If that's the case, we don't want to make a bubble for this thing. We just want to exit the function, which is done by the return keyword. Exit function if user clicks send without first inputting a message.
We'll say if user chat message equals nothing empty string, return is exit. Return will escape out of the function. Then nothing else will run.
If we make it farther than that, down to here, then it was not an empty string. And that if statement did not run and the function is still going. We're down to here.
If we made it this far, because there was actually a message typed in the box, we're going to make a chat bubble div to hold that message. And the syntax for that is document create element div, the name of the element. Make a div to hold the chat message.
It's a chat bubble div, actually. Chat bubble div. Hold the chat message text.
We'll say const user chat bubble. I want to be distinct from user because there's also AI later, the other party chatting. That'll be document.create element div.
Assign the chat bubble. It's CSS. There's a pre-written class.
You can check it out in the CSS file if you like. It just makes it look nice, rounds the borders a little bit, sets some padding. User chat bubble dot class name equals the name of the class's chat bubble.
You can just take a quick peek at that. There it is. Then give user chat bubble its own color.
So the user chat bubble will have its own color background. We say style dot background color. And the color we want to use is a very pale aqua.
We'll say EFF. That's as pale of blue, as pale an aqua as you can get. Then we're going to output the user chat bubble to the chat window.
We'll say chat window dot append child. That is the syntax for adding a child element to a parent element. So the chat bubbles are the children of the window, chat window.
So that's finishing these steps. It puts the message in the bubble and appends. Oh, we skipped a step.
It puts the lotion in the basket, a message in the bubble. User chat bubble dot text content equals user chat message. And then output.
JS explain. Go have a look at that. Give it a good read.
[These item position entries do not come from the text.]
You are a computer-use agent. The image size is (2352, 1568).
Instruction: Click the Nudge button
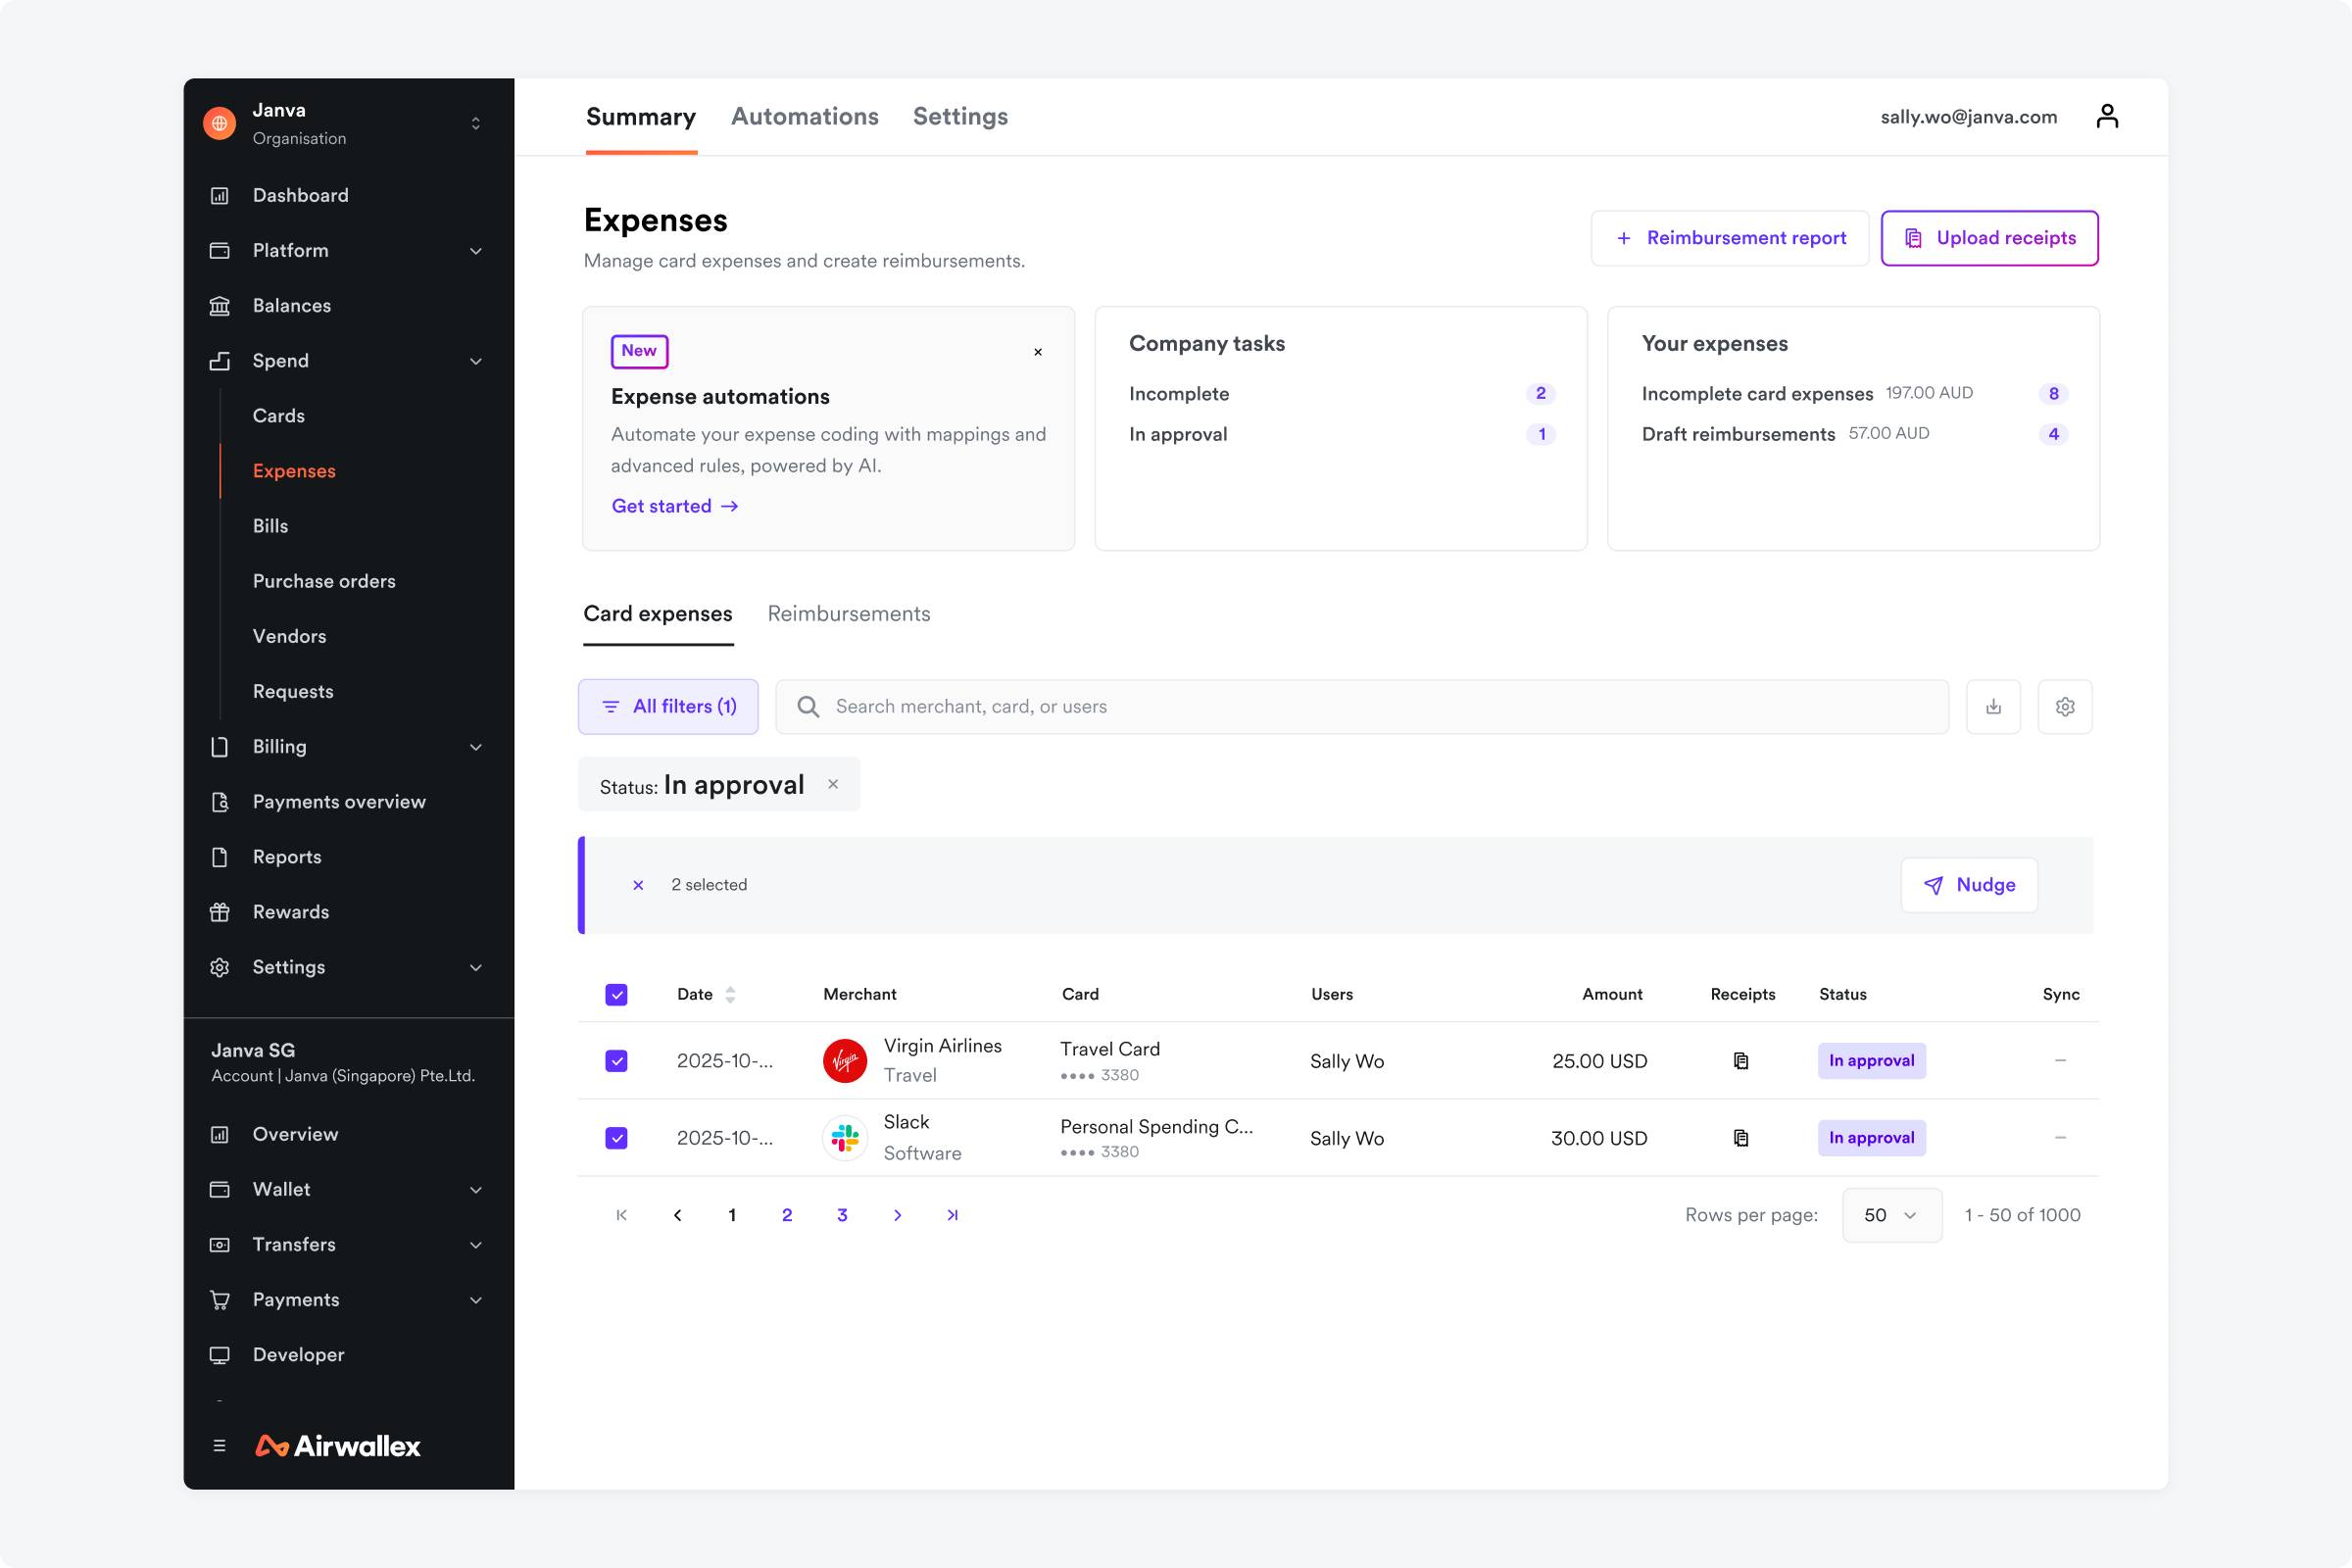1969,885
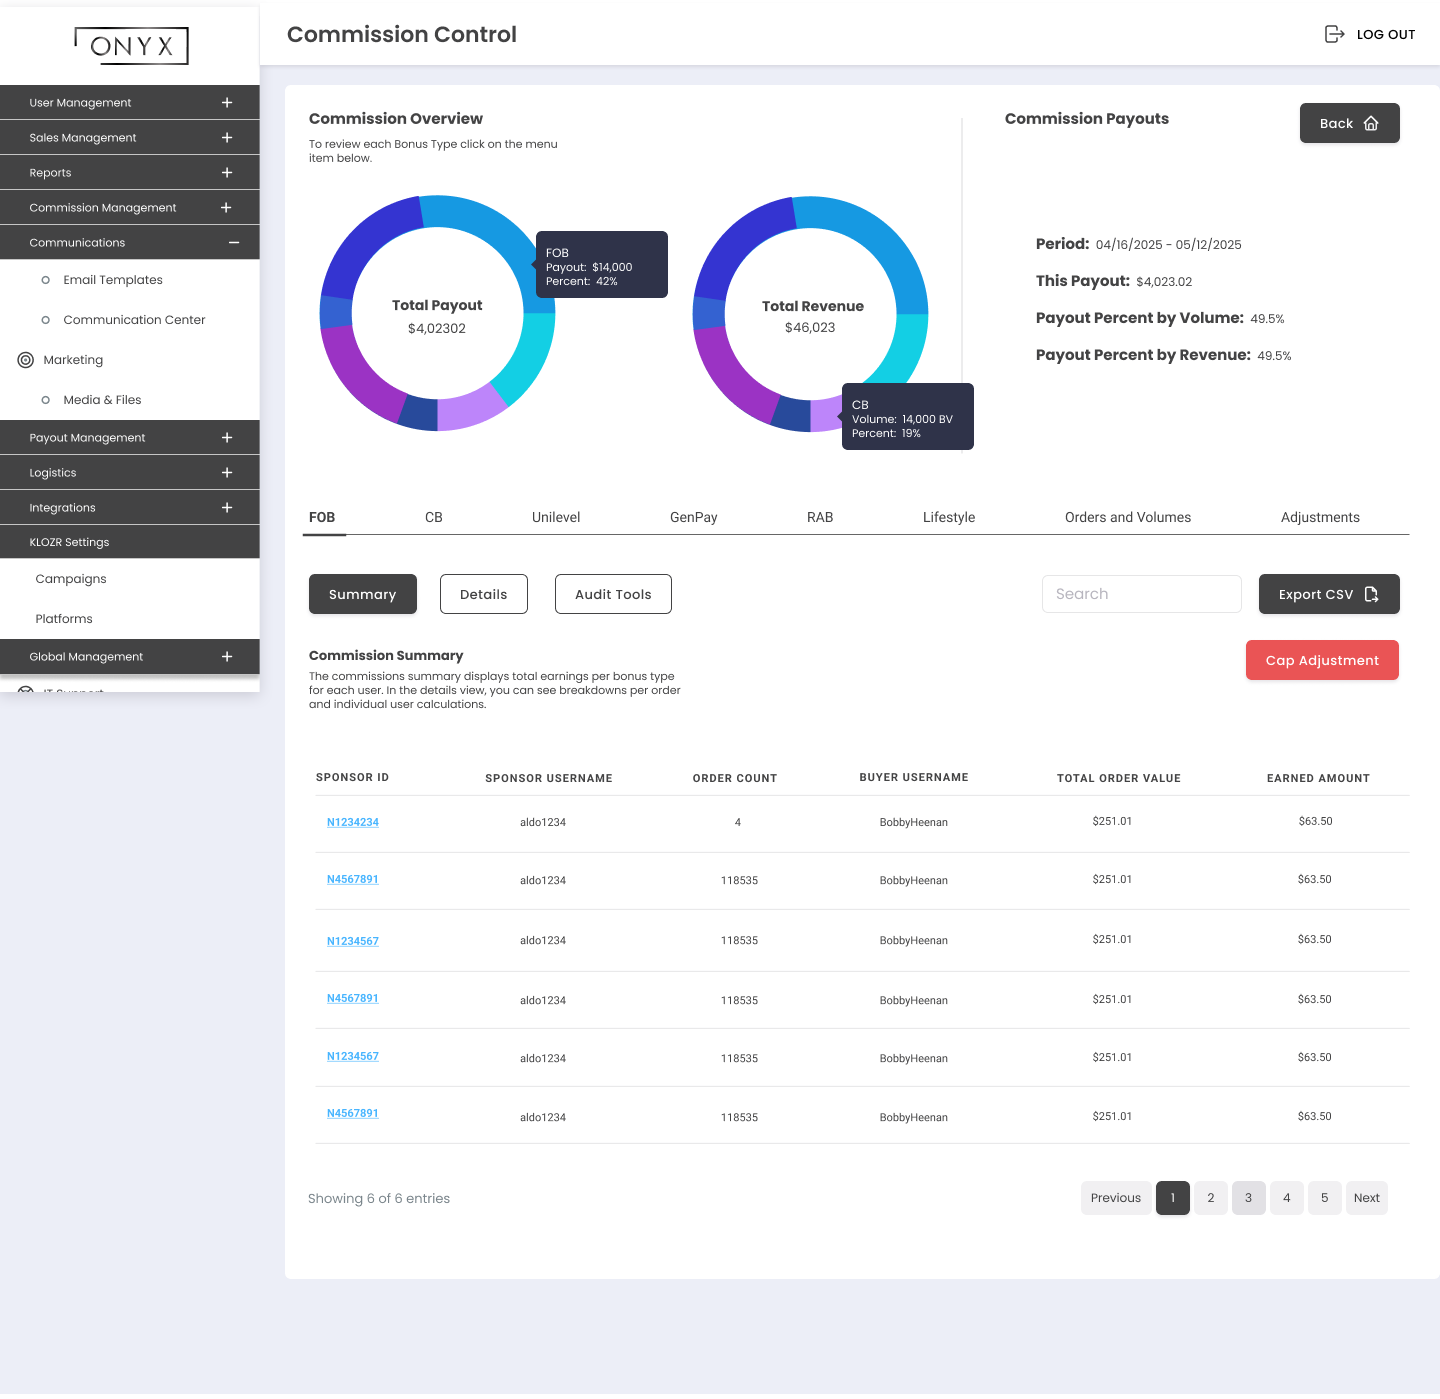Expand Payout Management plus icon
The height and width of the screenshot is (1399, 1440).
(227, 438)
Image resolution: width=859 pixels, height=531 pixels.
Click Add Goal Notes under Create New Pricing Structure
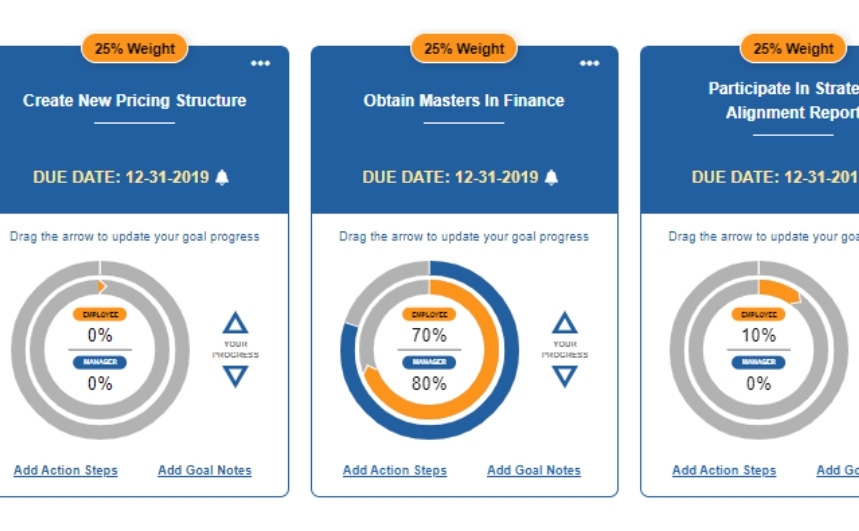click(x=205, y=470)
Test the chat in the browser. So what happens is when you type, it's just going to give you your own messages. There's no answer.
There's no server. There's no AI. It's just you talking to yourself, basically.
But that's fine. Important stepping stone. We'll say hello.
How is it going? What is your name? And so on. So it's working. Great.
All right. There's the final code for Lesson 6, the JS. The HTML is the same as for Lesson 5. And again, it's not a JS course, but I would encourage you to go read through some of these JS notes that I included.
All right. That's it for Lesson 6. Very good job. We're going to be moving right on in a moment to Lesson 7.